TASK TO COMPLETE
What appears in the data must be reproduced exactly.

SUPPLIED DATA

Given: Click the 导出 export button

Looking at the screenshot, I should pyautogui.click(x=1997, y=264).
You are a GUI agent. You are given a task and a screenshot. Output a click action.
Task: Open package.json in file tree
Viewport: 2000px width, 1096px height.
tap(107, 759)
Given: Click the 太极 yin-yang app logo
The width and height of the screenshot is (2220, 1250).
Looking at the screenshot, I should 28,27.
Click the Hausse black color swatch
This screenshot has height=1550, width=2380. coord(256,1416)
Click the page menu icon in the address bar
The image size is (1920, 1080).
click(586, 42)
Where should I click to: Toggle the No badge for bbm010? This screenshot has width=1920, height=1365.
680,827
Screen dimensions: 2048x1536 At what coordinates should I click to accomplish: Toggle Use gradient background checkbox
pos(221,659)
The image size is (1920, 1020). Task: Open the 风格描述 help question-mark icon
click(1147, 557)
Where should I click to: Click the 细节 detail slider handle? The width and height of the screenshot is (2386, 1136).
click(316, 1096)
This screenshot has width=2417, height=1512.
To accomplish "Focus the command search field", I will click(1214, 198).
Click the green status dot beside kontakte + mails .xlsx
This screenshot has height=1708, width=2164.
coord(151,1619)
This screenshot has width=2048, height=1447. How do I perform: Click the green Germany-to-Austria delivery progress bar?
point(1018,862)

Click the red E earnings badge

ANSWER SECTION
Given: Click the 导出 export button

Looking at the screenshot, I should pyautogui.click(x=1997, y=264).
You are a GUI agent. You are given a task and a screenshot. Output a click action.
Task: Open package.json in file tree
Viewport: 2000px width, 1096px height.
tap(107, 759)
Given: Click the 太极 yin-yang app logo
The width and height of the screenshot is (2220, 1250).
Looking at the screenshot, I should 28,27.
Click the Hausse black color swatch
This screenshot has height=1550, width=2380. coord(256,1416)
Click the page menu icon in the address bar
The image size is (1920, 1080).
click(586, 42)
Where should I click to: Toggle the No badge for bbm010? This screenshot has width=1920, height=1365.
680,827
Screen dimensions: 2048x1536 At what coordinates should I click to accomplish: Toggle Use gradient background checkbox
pos(221,659)
The image size is (1920, 1020). Task: Open the 风格描述 help question-mark icon
click(1147, 557)
Where should I click to: Click the 细节 detail slider handle? The width and height of the screenshot is (2386, 1136).
click(316, 1096)
This screenshot has width=2417, height=1512.
To accomplish "Focus the command search field", I will click(1214, 198).
Click the green status dot beside kontakte + mails .xlsx
This screenshot has height=1708, width=2164.
coord(151,1619)
This screenshot has width=2048, height=1447. How do I perform: Click the green Germany-to-Austria delivery progress bar?
point(1018,862)

Click the red E earnings badge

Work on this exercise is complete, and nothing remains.